Tuesday, October 19, 2004

Find the Fallacy

How to prove a right angle congruent to an obtuse angle?

Please click the following link for the geometrical figure:
http://home.att.net/~numericana/answer/false.gif

Consider the above picture: ABCD is a rectangle and E is a point near D slightly outside the rectangle so that AE is equal to AD. H is the middle of CD and K is the middle of CE. The perpendicular to CD going through H and the perpendicular to CE going though K intersect at a certain point J.
Now consider the sides of the triangles BCJ and AEJ: First, BC=AE (since both of these are equal to AD). Second, JB=JA (J is on the perpendicular bisector of CD, which is also that of AB). Third, CJ=EJ (J is on the perpendicular bisector of CE, by construction). The inescapable conclusion (I swear it's true!) is that BCJ and AEJ are congruent triangles (as their 3 sides are congruent), therefore the angles CBJ and EAJ are equal...
The angles JBA and JAB are equal (since JAB is an isosceles triangle), the picture clearly tells you that if you subtract JBA from CBJ and and JAB from JAE you obtain ABC and BAE. Yet one of these (ABC) is a right angle, whereas the other (BAE) is obtuse by construction. How can this be? Find the flaw or the fallacy here?


Answer:

The geometrical figure is not possible to draw and hence misleading. Hence the argument depending upon the assumption of the possibility of the drawing leads us to the wrong conclusion. The possible right geometrical figure could be seen here:
http://home.att.net/~numericana/answer/solution/true.gif

The point J is so far out that the line JE is outside the angle AJD, not inside it, as the bad picture led you to believe...

Monday, October 11, 2004

Must be Red colour

Three men are buried in the sand all facing forwards with their heads above ground.
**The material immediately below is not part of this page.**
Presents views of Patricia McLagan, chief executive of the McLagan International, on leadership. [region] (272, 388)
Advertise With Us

Each man has a hat placed on his head selected from a bag containing 3 red hats, and 2 black hats. The men cannot turn around to see the men behind them. The man at the back is asked what hat he is wearing. He replies 'I do not know'. The middle man is asked what hat he is wearing. He also replies 'I do not know'. The man at the front is then asked what hat he is wearing. He replies 'I am wearing a red hat'. How did he know? One can safely assume here all the three are good at logic.

Answer:

Since the man at the back could not determine his own hat, this means that the front two men could not have been wearing black hats and therefore, there must be at least one red hat on the two front men. So the middle man must not be able to see a black hat otherwise he would know he had a red one on. Therefore the front man must be wearing a red hat, which finally he deduces. Interestingly, the other two can never determine their own hats.